The Leimbach Park (Leimbachpark or Park am Leimbach) is a linear park and 100-year flood prevention scheme opened in October 2016 in Wiesloch, Germany. It is part of a larger ecological enhancement of the River Leimbach. The park follows the River Leimbach downstream from Wiesloch to a larger 1.4 ha area just north of Wiesloch-Walldorf station, part of the former Tonwaren-Industrie Wiesloch brickworks.

As of 2019 a narrow-gauge railway track connection runs northwards from the Leimbach Park, via the Landratsamt district government office to the Wiesloch Feldbahn and Industrial Museum.

==Planning==
In the early 2000s a huge redevelopment of the land around that station was planned, including a pair of parks either side of the railway line:"Walldorf Park" and "Wiesloch Park".

As subsequently built, the park is section 2 of a larger three-section construction package on the upper Leimbach. In 2010, along with urban development in South-Walldorf, the park design won a "Landscape in Motion" award in a competition run by Rhine-Neckar Regional Association (Verband Region Rhein-Neckar) under their "Rhine-Neckar Regional Park" concept. It was recognised again in the 2012 Landscape in Motion awards, in connection to the Leimbach Route.

===Bridges===
The former railway lift bridge forms the north edge of the park and the border between section 1 and section 2, while the "In den Weinäckern" road bridge forms the south edge of the park and the border between section 2 and section 3. These three sections are themselves part of Measure 3 of the flood control works along the upper Leimbach. The tendered construction works for the parks included 12,000 cubic metres of earth-moving, placement of 200 tonnes of stone/gravel, 2,000 square-metres of road construction, 90 cubic metres of reinforced concrete, and creation of a simple Aluminium cycle path and footbridge to replace the two larger bridges being removed.

■ Exercise prompt ■
Please transcribe the passage of the Leimbach Park text from "As of 2019 a" up to and including "the Leimbach Route.".

■ Excerpted records ■

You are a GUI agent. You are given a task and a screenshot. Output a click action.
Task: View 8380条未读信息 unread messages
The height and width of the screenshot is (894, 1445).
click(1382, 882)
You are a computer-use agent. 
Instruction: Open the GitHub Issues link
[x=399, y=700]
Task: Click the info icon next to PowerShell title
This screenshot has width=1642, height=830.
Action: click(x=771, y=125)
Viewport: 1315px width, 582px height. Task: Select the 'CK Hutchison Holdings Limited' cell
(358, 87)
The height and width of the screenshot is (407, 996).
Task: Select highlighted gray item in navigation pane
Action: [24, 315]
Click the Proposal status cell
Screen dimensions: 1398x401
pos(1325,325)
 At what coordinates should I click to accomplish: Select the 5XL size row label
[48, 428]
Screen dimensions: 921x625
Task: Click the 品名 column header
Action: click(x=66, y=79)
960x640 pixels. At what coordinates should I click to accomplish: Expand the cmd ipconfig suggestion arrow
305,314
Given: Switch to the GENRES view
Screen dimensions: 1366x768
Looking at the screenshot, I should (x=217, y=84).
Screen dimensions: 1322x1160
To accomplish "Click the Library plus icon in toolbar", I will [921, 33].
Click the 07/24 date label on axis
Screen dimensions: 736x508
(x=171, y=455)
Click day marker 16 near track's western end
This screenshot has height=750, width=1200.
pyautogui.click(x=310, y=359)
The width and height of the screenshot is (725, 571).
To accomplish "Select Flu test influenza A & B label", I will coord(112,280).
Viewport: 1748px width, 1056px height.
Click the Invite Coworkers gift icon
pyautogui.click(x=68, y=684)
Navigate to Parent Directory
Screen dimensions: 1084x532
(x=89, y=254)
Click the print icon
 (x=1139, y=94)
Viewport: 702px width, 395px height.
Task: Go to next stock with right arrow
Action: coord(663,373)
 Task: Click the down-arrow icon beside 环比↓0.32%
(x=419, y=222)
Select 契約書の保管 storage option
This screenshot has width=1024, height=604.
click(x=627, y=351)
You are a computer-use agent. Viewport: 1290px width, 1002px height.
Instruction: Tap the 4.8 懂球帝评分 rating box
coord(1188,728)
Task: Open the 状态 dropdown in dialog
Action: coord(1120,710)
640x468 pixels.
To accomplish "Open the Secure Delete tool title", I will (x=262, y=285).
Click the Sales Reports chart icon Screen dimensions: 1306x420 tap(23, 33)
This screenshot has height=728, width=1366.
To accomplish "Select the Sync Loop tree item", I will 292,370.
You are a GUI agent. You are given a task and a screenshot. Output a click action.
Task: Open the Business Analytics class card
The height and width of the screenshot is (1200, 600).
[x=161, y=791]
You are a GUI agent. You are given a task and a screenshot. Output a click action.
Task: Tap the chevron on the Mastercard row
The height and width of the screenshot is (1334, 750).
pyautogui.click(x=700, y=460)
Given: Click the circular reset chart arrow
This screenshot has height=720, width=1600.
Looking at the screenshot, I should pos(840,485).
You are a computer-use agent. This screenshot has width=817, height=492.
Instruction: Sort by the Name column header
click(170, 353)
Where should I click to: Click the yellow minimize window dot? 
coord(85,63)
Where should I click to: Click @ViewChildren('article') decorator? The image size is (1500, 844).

■ Result below ■
As of 2019 a narrow-gauge railway track connection runs northwards from the Leimbach Park, via the Landratsamt district government office to the Wiesloch Feldbahn and Industrial Museum.

==Planning==
In the early 2000s a huge redevelopment of the land around that station was planned, including a pair of parks either side of the railway line:"Walldorf Park" and "Wiesloch Park".

As subsequently built, the park is section 2 of a larger three-section construction package on the upper Leimbach. In 2010, along with urban development in South-Walldorf, the park design won a "Landscape in Motion" award in a competition run by Rhine-Neckar Regional Association (Verband Region Rhein-Neckar) under their "Rhine-Neckar Regional Park" concept. It was recognised again in the 2012 Landscape in Motion awards, in connection to the Leimbach Route.